Yeltsin Creating A Free Market Election

Philadelphia Inquirer

Vera Tarazanova walked out of a savings bank here Monday clutching a walking cane in one hand and a tight wad of five $100 bills in the other.

Four years after President Boris N. Yeltsin had reduced her life’s savings to mere kopeks by freeing prices, he made good on a promise to pay compensation to Tarazanova and other elderly pensioners.

But she still isn’t going to vote for him.

“It’s too late. I’m already leaning toward (Grigory) Yavlinsky,” said Tarazanova, 83, who was pleased nevertheless with the windfall from Yeltsin.

In the final run-up to Sunday’s presidential election, Yeltsin is handing out cash as fast as he can print it, hoping it will pump up his margin against his rival, Communist leader Gennady Zyuganov.

Yeltsin had $1 billion transferred last week from the central bank’s currency reserves to the federal budget, against the wishes of financial advisers. There are six more spending days to go before the vote, and the question is: How much money can Yeltsin drop before he breaks the bank?
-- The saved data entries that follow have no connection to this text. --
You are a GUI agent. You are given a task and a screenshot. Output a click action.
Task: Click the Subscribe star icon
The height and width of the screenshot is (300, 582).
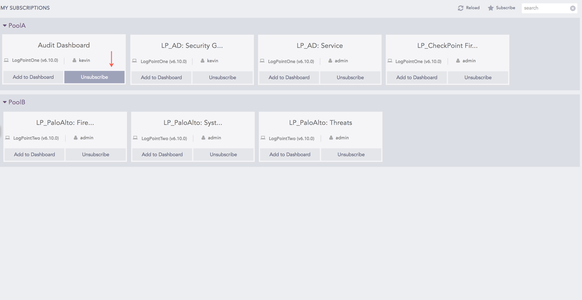(490, 7)
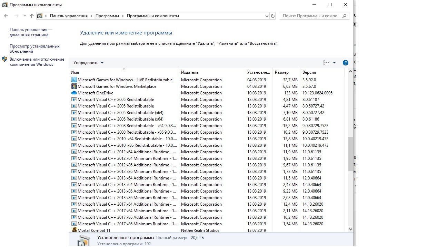Open Просмотр установленных обновлений link
The height and width of the screenshot is (247, 447).
tap(34, 49)
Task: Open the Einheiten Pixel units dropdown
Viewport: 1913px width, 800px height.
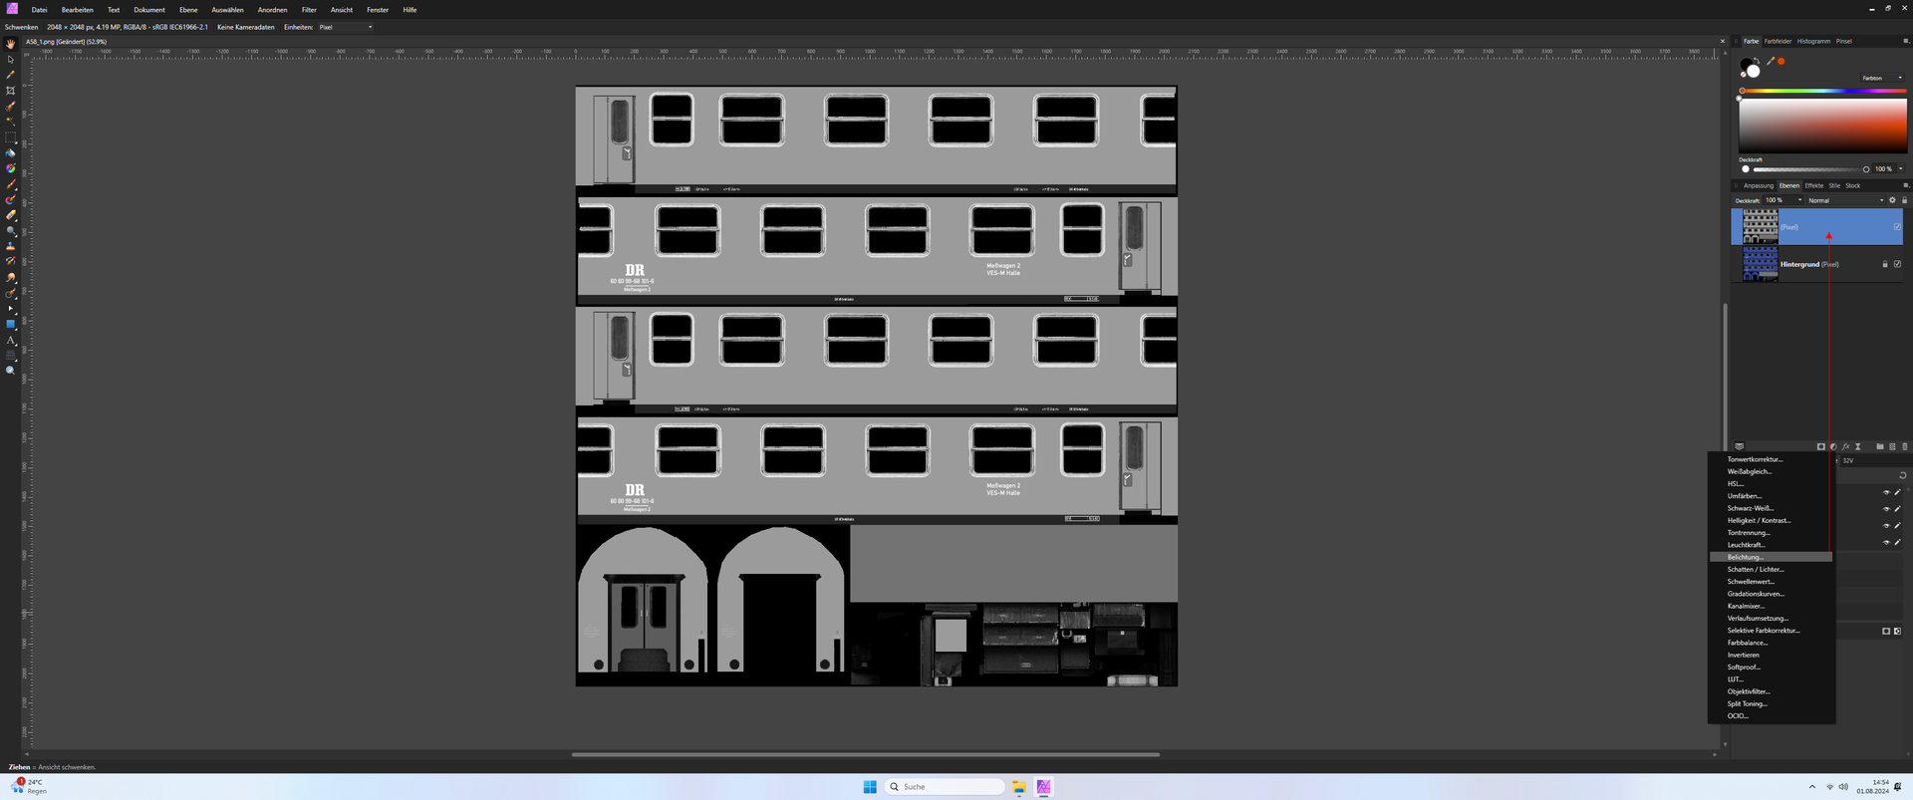Action: (346, 27)
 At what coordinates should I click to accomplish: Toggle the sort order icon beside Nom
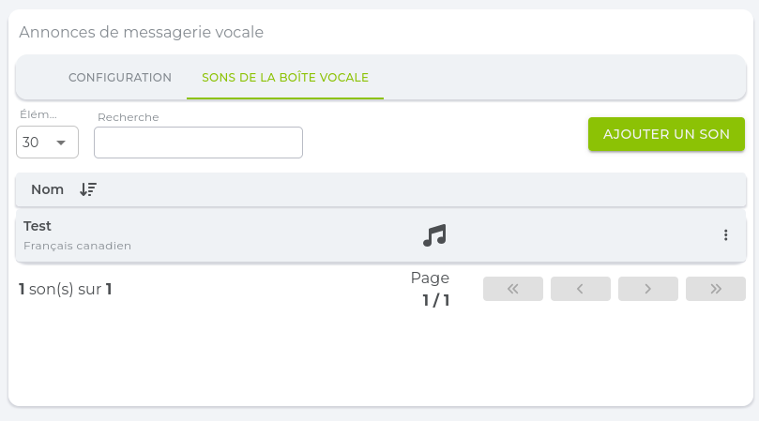tap(88, 189)
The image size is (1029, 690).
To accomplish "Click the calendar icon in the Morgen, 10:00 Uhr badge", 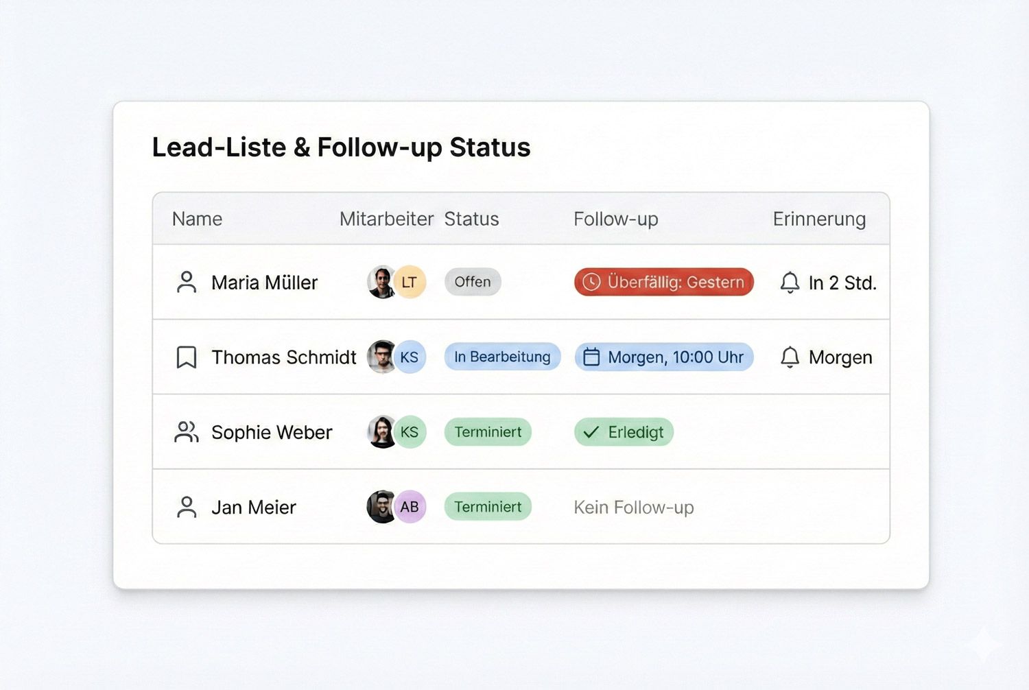I will pyautogui.click(x=591, y=357).
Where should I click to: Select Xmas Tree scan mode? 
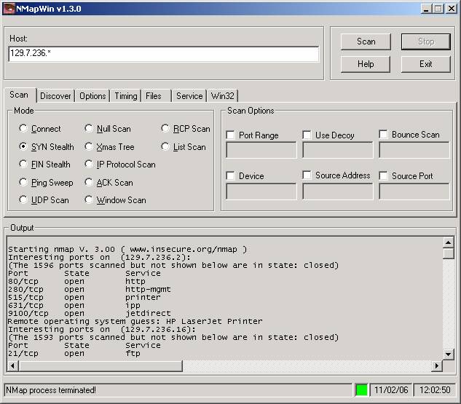click(90, 147)
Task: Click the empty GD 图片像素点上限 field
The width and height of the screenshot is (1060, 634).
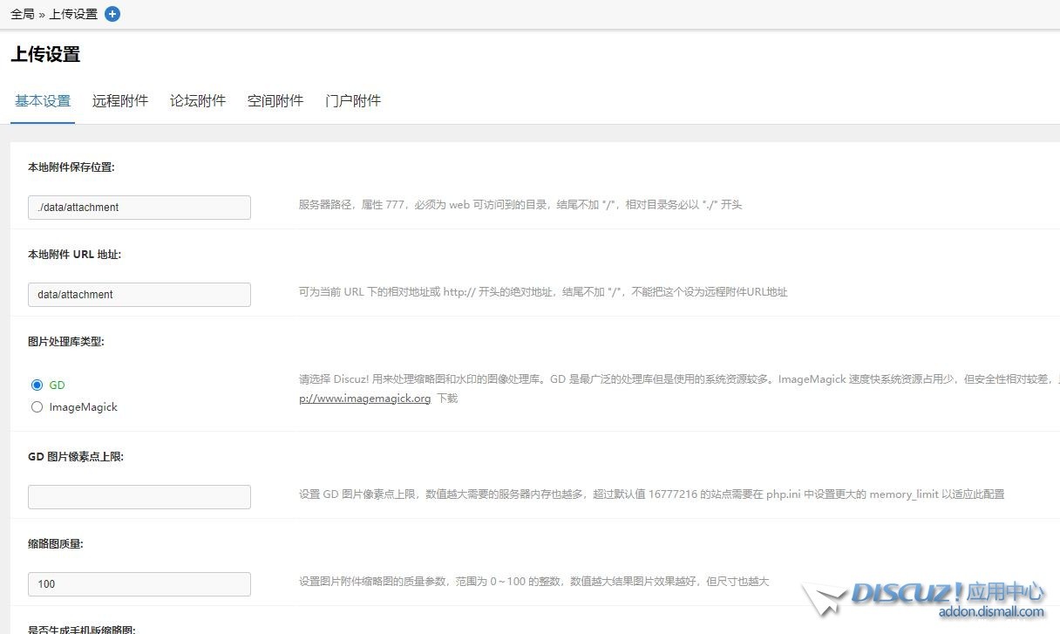Action: (x=139, y=497)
Monday, Yeltsin was paying an average of $200 to every person over 80 - that is, those born before the 1917 Communist revolution.

But Yeltsin has a little something for every interest group. While he was at it Monday, he threw in $10 million to finish the metro system in Novosibirsk, where he was on a campaign swing.

The day before, he stopped in the tiny southern Russian village of Novominshastovskaya for just a few minutes, but managed to spend a couple of million dollars for a new church.